> Task details
Below are some entries. Reproduce them word for word.

Segment Start: Records supplied

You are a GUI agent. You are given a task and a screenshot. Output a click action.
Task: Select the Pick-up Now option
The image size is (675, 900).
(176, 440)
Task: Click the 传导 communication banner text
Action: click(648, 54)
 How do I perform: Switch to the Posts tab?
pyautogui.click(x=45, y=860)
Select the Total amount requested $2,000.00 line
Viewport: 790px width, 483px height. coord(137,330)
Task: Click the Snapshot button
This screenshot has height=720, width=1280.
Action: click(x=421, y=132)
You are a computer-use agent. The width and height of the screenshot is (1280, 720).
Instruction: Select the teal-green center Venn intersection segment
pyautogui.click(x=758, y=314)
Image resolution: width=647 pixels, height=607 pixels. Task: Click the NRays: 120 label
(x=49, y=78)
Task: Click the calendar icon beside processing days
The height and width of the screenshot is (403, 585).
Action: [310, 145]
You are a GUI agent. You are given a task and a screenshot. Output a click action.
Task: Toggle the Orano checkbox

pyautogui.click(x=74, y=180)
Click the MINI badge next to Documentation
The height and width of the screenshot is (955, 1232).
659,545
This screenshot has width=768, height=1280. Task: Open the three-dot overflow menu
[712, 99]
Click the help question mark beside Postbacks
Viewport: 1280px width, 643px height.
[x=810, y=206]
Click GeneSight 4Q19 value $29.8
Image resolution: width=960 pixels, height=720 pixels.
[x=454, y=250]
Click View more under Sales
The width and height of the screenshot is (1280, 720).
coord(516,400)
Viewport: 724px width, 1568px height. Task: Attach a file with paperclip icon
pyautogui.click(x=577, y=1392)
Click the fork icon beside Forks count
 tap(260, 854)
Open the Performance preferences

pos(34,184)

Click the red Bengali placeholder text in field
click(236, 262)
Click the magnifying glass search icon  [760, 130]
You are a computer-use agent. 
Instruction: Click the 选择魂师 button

Segment End: Records supplied

> Your response
You are a GUI agent. You are given a task and a screenshot. Output a click action.
Task: Select the Pick-up Now option
The image size is (675, 900).
(176, 440)
Task: Click the 传导 communication banner text
Action: click(648, 54)
 How do I perform: Switch to the Posts tab?
pyautogui.click(x=45, y=860)
Select the Total amount requested $2,000.00 line
Viewport: 790px width, 483px height. coord(137,330)
Task: Click the Snapshot button
This screenshot has height=720, width=1280.
Action: click(x=421, y=132)
You are a computer-use agent. The width and height of the screenshot is (1280, 720).
Instruction: Select the teal-green center Venn intersection segment
pyautogui.click(x=758, y=314)
Image resolution: width=647 pixels, height=607 pixels. Task: Click the NRays: 120 label
(x=49, y=78)
Task: Click the calendar icon beside processing days
The height and width of the screenshot is (403, 585).
Action: [310, 145]
You are a GUI agent. You are given a task and a screenshot. Output a click action.
Task: Toggle the Orano checkbox

pyautogui.click(x=74, y=180)
Click the MINI badge next to Documentation
The height and width of the screenshot is (955, 1232).
659,545
This screenshot has width=768, height=1280. Task: Open the three-dot overflow menu
[712, 99]
Click the help question mark beside Postbacks
Viewport: 1280px width, 643px height.
[x=810, y=206]
Click GeneSight 4Q19 value $29.8
Image resolution: width=960 pixels, height=720 pixels.
[x=454, y=250]
Click View more under Sales
The width and height of the screenshot is (1280, 720).
coord(516,400)
Viewport: 724px width, 1568px height. Task: Attach a file with paperclip icon
pyautogui.click(x=577, y=1392)
Click the fork icon beside Forks count
 tap(260, 854)
Open the Performance preferences

pos(34,184)

Click the red Bengali placeholder text in field
click(236, 262)
Click the magnifying glass search icon  [760, 130]
You are a computer-use agent. 
Instruction: Click the 选择魂师 button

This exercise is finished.